Copy, word for word, the lines of the entries below between the one with "Open the <当前用户> user dropdown" and the one with "The width and", inclusive, and leave out everything else.

▶ _Records for this exercise_
%%

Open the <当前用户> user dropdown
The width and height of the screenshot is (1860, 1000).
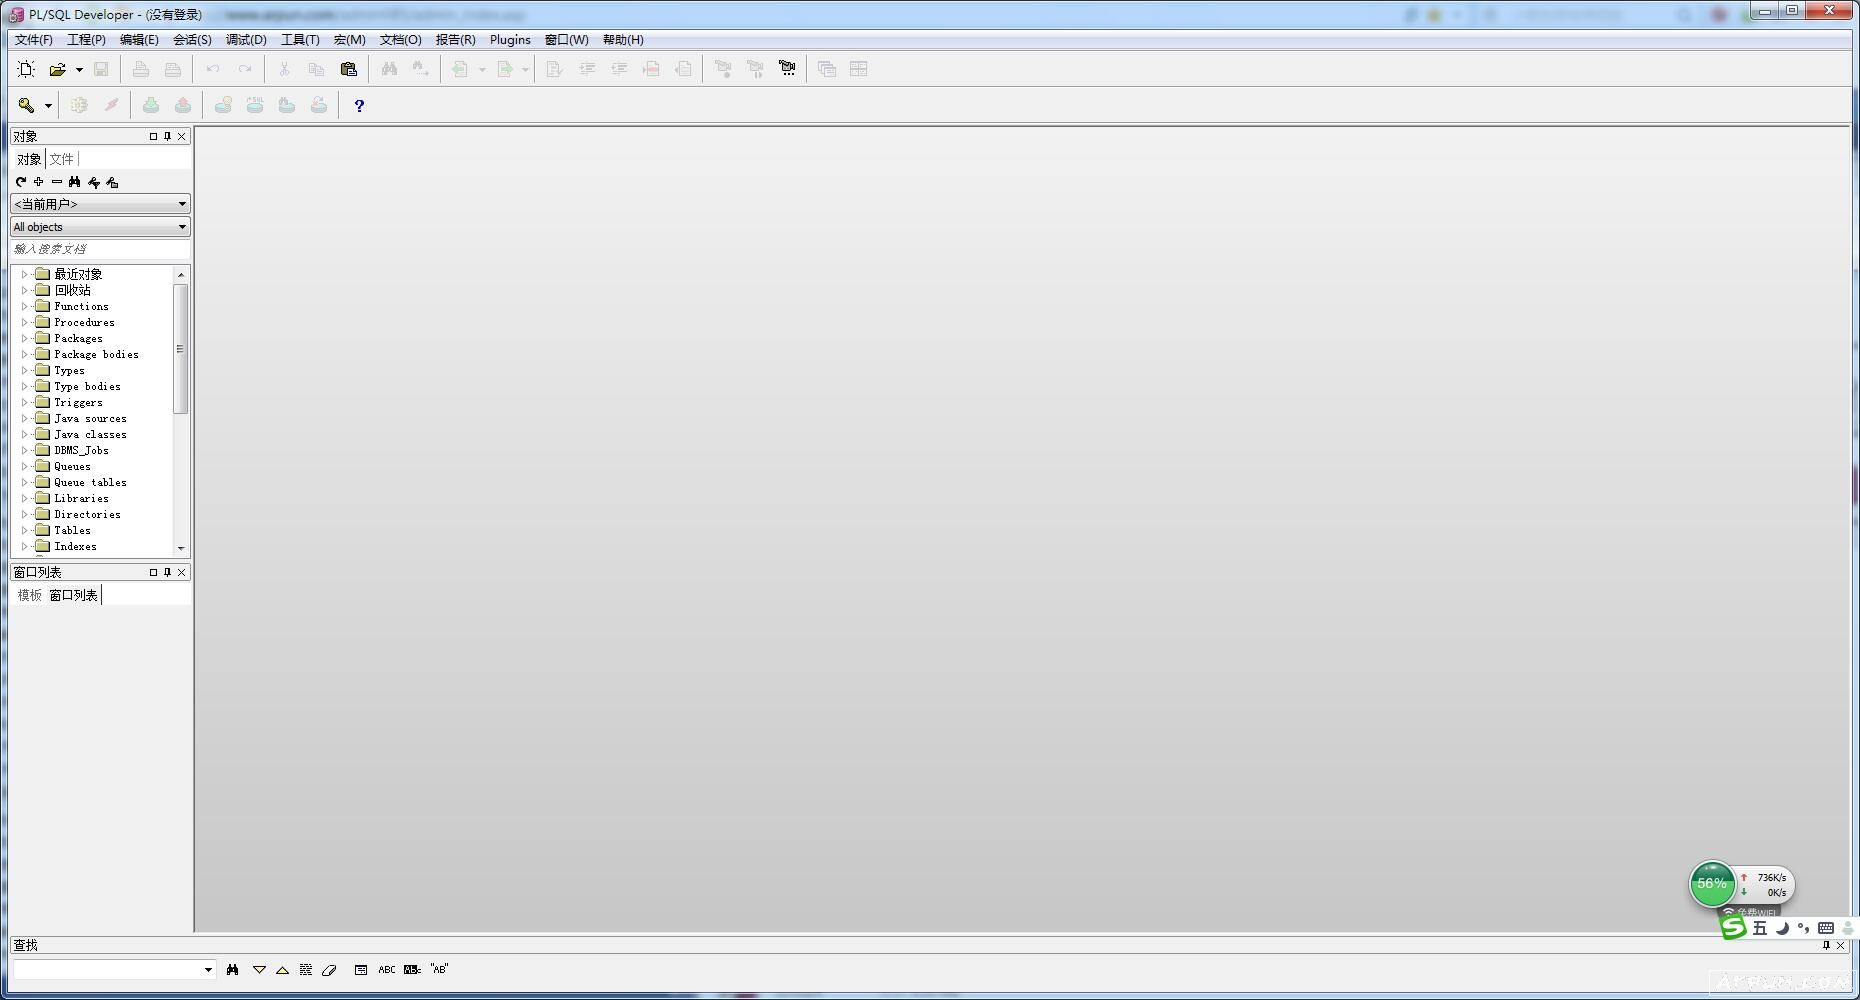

%%
%%

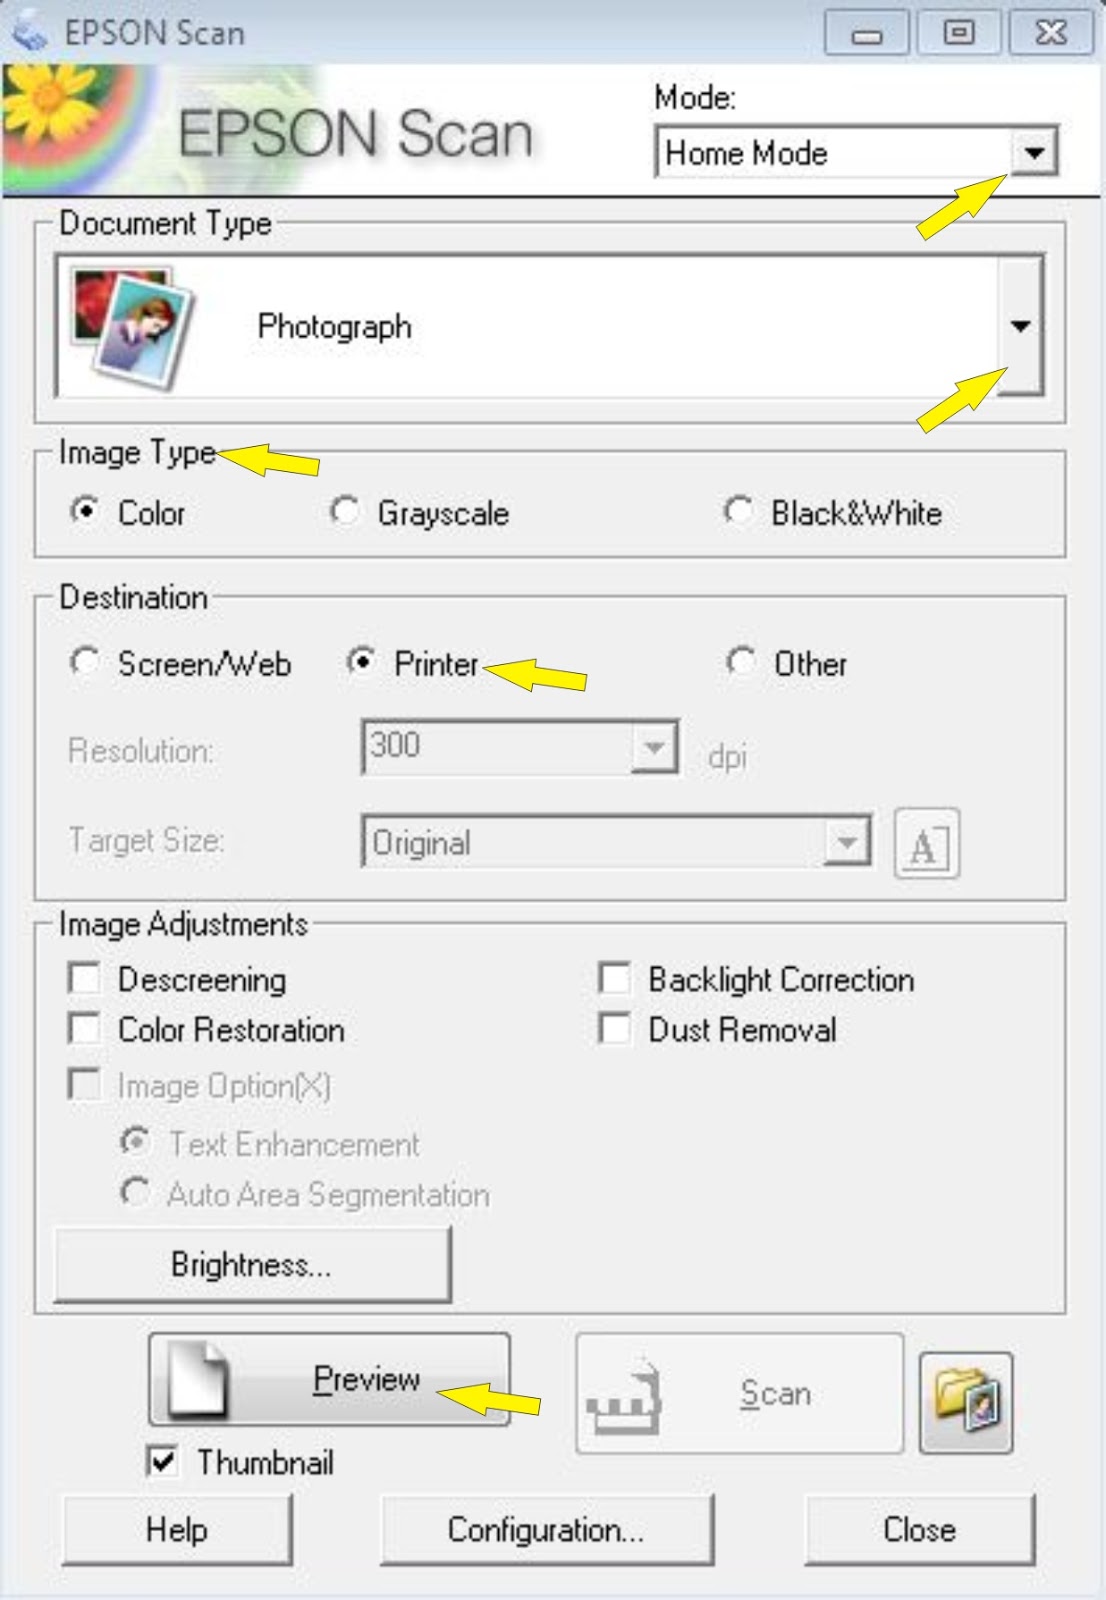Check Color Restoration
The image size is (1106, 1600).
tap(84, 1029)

%%

▶ _Solution below_
Open the <当前用户> user dropdown
The width and height of the screenshot is (1860, 1000).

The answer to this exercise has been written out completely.